Pour compléter le tableau constitué par les analyses statistiques rapportées ici, des
travaux qualitatifs éclairent la place du travail à temps partiel dans les décisions individuelles
de femmes et d’hommes, de générations et de
niveaux de formation différents, à l’égard du
travail. Dans le cadre spécifique des évolutions du féminisme néerlandais et de la politique de
l’émancipation, le caractère socialement reconnu des fonctions familiales et domestiques
exerce une influence suffisamment importante pour que l’emploi à temps partiel soit vu
comme une norme implicite pour les femmes après maternité. Les travaux qualitatifs
présentés illustrent la diffusion dans toutes catégories socio-professionnelles de ce modèle. Il
représente en quelque sorte une modalité de base de la vie professionnelle qui permet de la
combiner avec une vie de famille, même s’il ne suffit pas à en garantir la qualité. Du côté des
hommes, différents travaux sociologiques ont été menés sur la population « avant-gardiste »
des « nouveaux » pères, qui ont réduit leur investissement professionnel afin de s’impliquer
davantage dans la vie familiale. Ces pères se heurtent, au contraire des femmes, au stéréotype
culturel de l’investissement à 100 % des hommes dans la vie professionnelle. Ils sont conduits
à développer des stratégies plus diffuses, qui s’appuient plus souvent sur des réglements
collectifs d’organisation du temps de travail, mais qui visent aussi à limiter l’emprise du
travail dans leur vie, au bénéfice d’un temps libéré pour la famille.
Dans toutes les études présentées, l’influence des contraintes matérielles et
institutionnelles liées au sous-développement des structures de garde d’enfants se conjugue
avec un idéal de vie familiale et de « parentalisation » de l’éducation des enfants. Cette
conjugaison conduit à des exigences en matière de temps de travail, aussi bien quant à la
limitation de son volume que quant à la souplesse de son organisation et de sa régularité.
L’avenir montrera si la loi récente sur l’adaptation du temps de travail facilitera les
arrangements temporels ressentis comme nécessaires par les hommes et les femmes
préoccupés par la qualité de leur vie familiale.

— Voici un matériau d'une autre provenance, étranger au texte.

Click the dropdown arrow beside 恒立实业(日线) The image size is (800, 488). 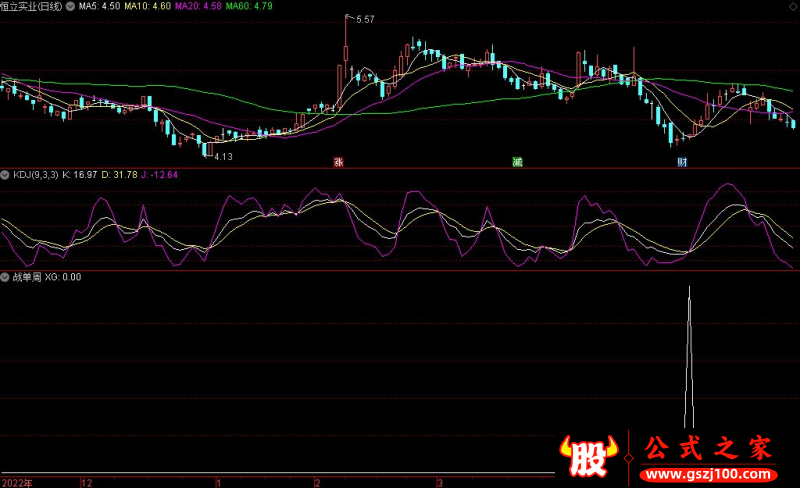[69, 6]
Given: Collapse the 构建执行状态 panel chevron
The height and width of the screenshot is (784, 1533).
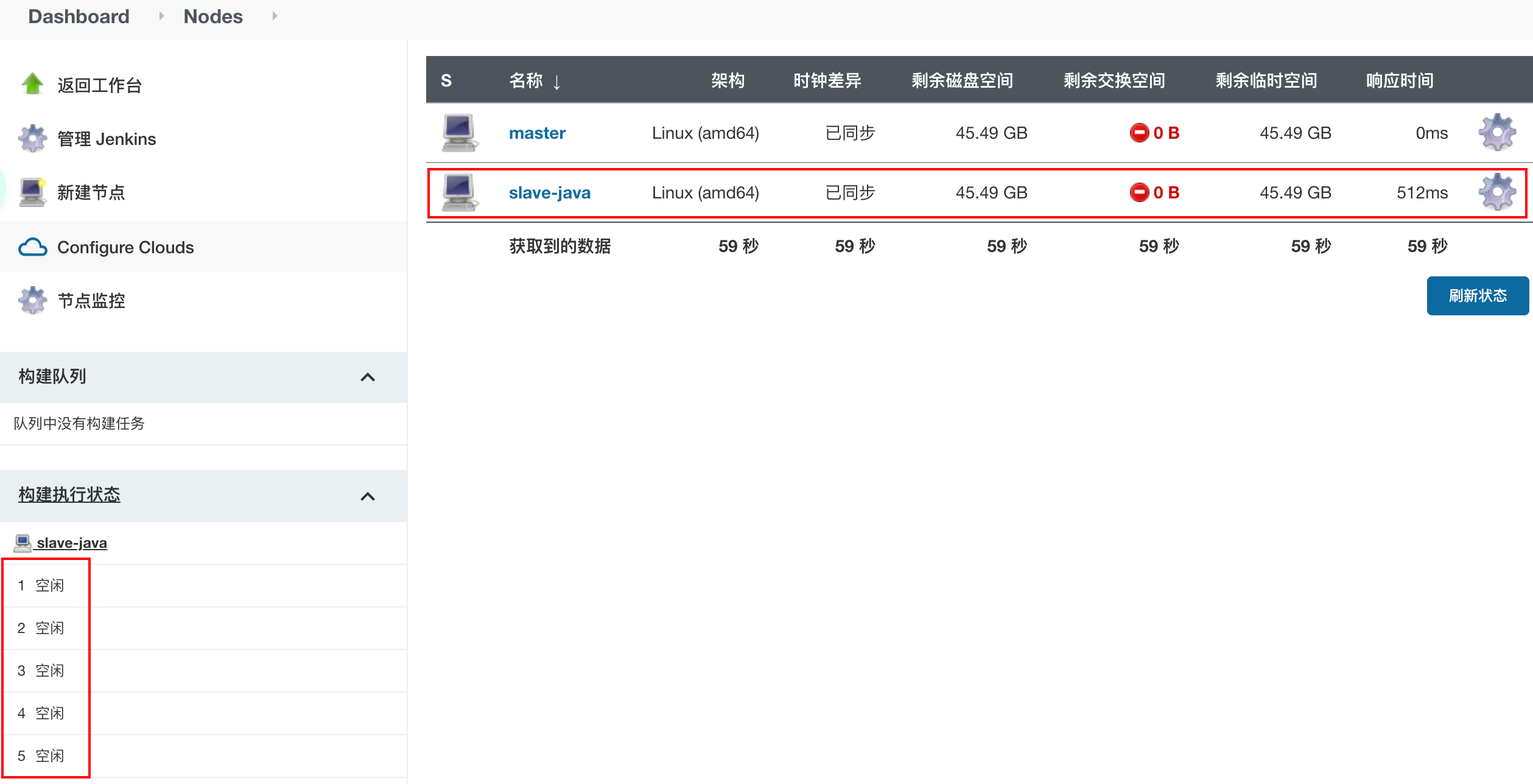Looking at the screenshot, I should tap(367, 496).
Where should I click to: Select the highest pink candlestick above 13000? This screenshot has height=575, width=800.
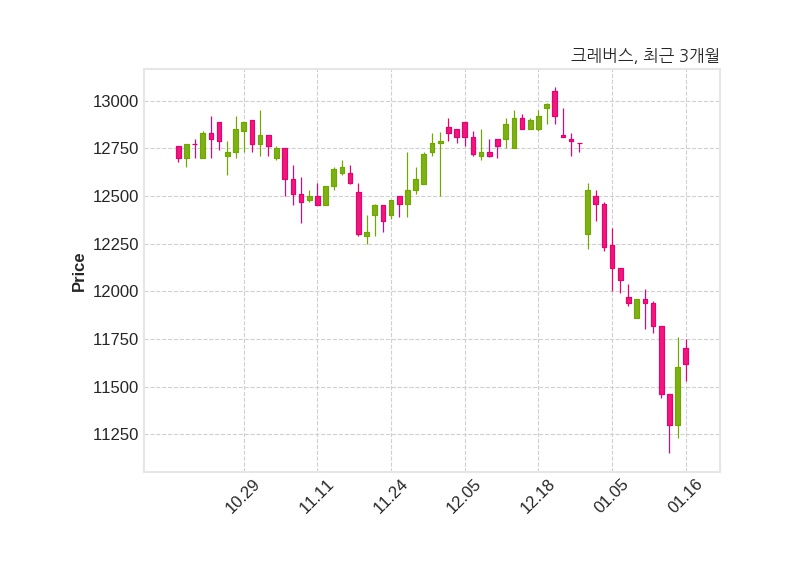click(x=555, y=104)
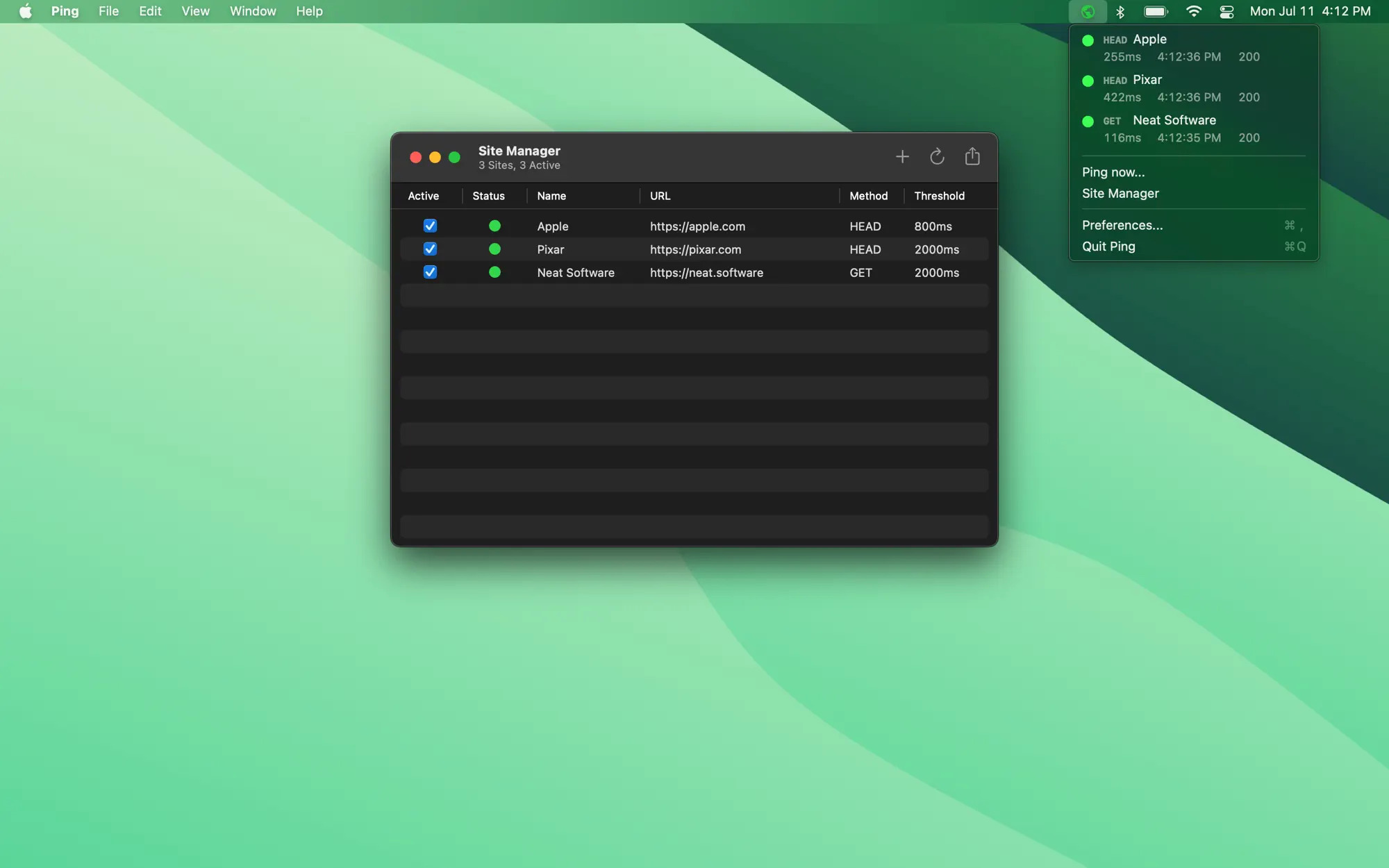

Malgré l’accent mis sur l’importance du partage des tâches familiales et ménagères dès
les premières expressions féministes, et malgré l’orientation politique prise à partir de 1995 en
faveur du scénario de la combinaison, force est de constater que les changements dans le
domaine du partage des tâches domestiques et professionnelles sont encore modestes. Le
contrat social entre les sexes semble pour le moment n’être revu en pratique que du côté des
femmes, qui sont entrées sur le marché du travail et s’y maintiennent en majorité, après
maternité, en réduisant leur temps de travail. Pourtant, en dépit de la modestie de l’avancée du
partage des tâches, la continuité d’un discours mettant l’accent sur le partage égal des
responsabilités professionnelles et privées entre les hommes et les femmes depuis les années
soixante-dix a installé de manière solide la préoccupation de combinaison des responsabilités
professionnelles et privées pour tous. Et c’est bien cette préoccupation explicite et affichée
qui contraste avec les conceptions françaises de l’égalité professionnelle.